= YOUR GOAL =
Once the line with "You are a computer-use" is found in the entries below, repeat it and each following line exactly, up to and including the line with "Instruction: Select the". Add no other lines.

(Beginning of RECORDS PROVIDED)

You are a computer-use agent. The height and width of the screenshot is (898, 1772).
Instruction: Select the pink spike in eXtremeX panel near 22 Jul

(End of RECORDS PROVIDED)
(Beginning of RECORDS PROVIDED)

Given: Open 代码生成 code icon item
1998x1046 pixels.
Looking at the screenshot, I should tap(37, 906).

(End of RECORDS PROVIDED)

= YOUR SOLUTION =
You are a computer-use agent. The height and width of the screenshot is (898, 1772).
Instruction: Select the pink spike in eXtremeX panel near 22 Jul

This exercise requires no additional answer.